GE will most likely need to apply the equity method to process the BHGE investment. According to this method, GE can not recognize BHGE's revenue in its consolidated financial statements. It can only declare profits attributable to its share. Not being able to consolidate BHGE's revenues and cash flow could cause problems for GE.

Baker Hughes drove GE's revenue growth in 2018. Excluding Baker Hughes' revenue, GE would have seen a drop in revenue. While Baker Hughes recorded a revenue increase of $ 5.7 billion in 2018, General Electric (excluding BHGE) recorded a revenue reduction of $ 2.3 billion. In the first half of 2019, GE's consolidated sales decreased even though BHGE's revenues increased slightly. In short, GE's revenue growth without the consolidation of BHGE could be worse.

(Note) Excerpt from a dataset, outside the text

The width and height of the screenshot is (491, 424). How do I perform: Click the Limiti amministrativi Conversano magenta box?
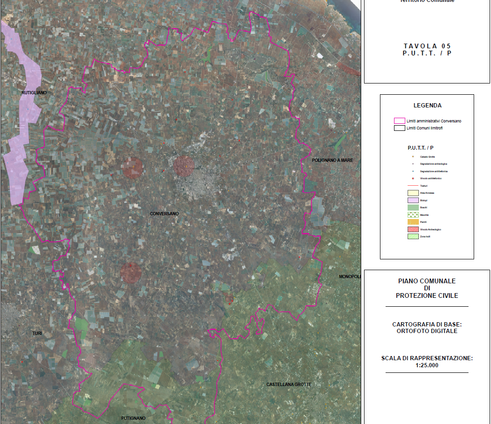[399, 121]
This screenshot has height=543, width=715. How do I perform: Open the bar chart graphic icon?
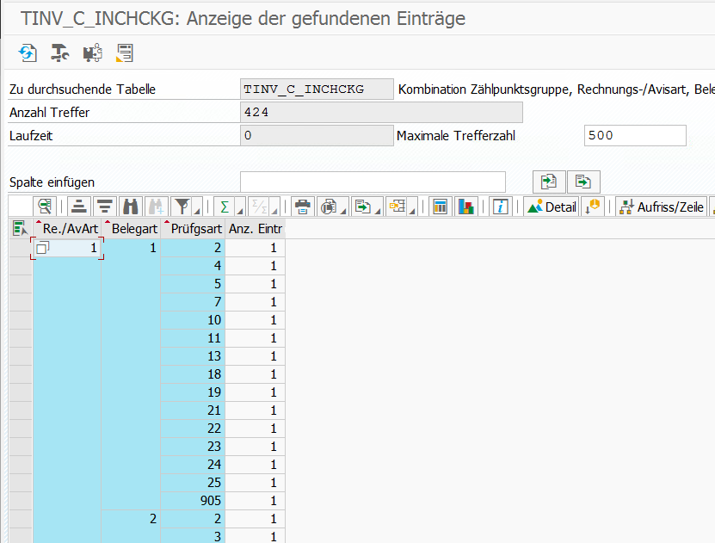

As GE records only BHGE's proportionate net income in its consolidated financial statements, the impact of the change in accounting method would be relatively minimal.

GE's cash flow without BHGE

The adoption of the equity method means that General Electric can no longer consolidate BHGE's cash flow into its books. This could be disastrous for GE, which is fighting Harry Markopolos' accusations that the cash flow should be inflated through BHGE consolidation.

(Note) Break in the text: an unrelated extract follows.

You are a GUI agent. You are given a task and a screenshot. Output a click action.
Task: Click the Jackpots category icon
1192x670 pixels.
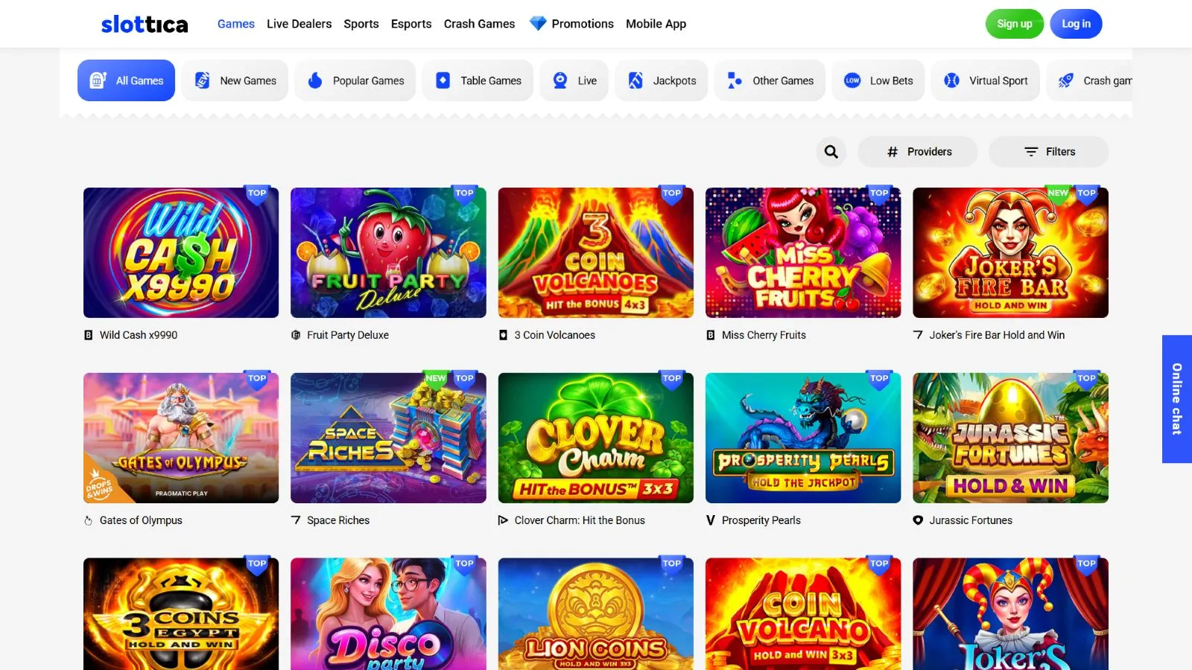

To put this in context, General Electric reported $ 2.26 billion of cash flow from operations in 2018, of which $ 1.76 billion came from BHGE's accounts. Thus, without its BHGE consolidation, GE's cash flow would have been only $ 500 million, which Markopolos pointed out in its report.

The first half of 2019 makes things even more difficult. During the period, General Electric reported operating cash consumption of $ 842 million, but BHGE announced positive cash flow of $ 409 million over the same period. Without consolidating Baker Hughes' cash position using the equity method, GE would post a loss of $ 1.25 billion. This loss of free cash flow will be even more ugly if we separate BHGE.

Adjustment to fair value could result in losses in billions

When General Electric processes BHGE's equity method of consolidation, it will have to recognize the remaining interest in BHGE at fair value. So far, GE has declared BHGE's investment at its book value, its first amount recorded in 2017. Since then, the share price of BHGE has declined. Deconsolidation means that GE's current quarter losses could be substantial (assuming the transaction occurs before September 30th).

In addition to these losses, the fair value adjustment will also reduce General Electric's equity, which will result in higher debt to equity. This could cause problems for the company's credit rating. The $ 3 billion he will receive in return could give him a partial respite.

Another change to confuse the markets?

In its report, Markopolos asked General Electric to constantly modify its reporting and accounting methodology to make it impossible to compare the company's performance over several years and between peers. The transition of the consolidated company to an equity method may provide more ammunition. His allegation that GE would buy a company only to resell it later in order to report losses could also be deserved.

GE's problems at Boeing

Beyond his long-term care responsibilities and his problems with Baker Hughes, GE also faces the challenges associated with its GE9X engines that fit into Boeing's wide-body jets. Boeing has delayed the delivery of a variant of its 777X long-range model due to problems with General Electric engines. General Electric says the GE9X engine will be the most fuel efficient engine in its product line. Boeing also faces problems with its 737 MAX 8s.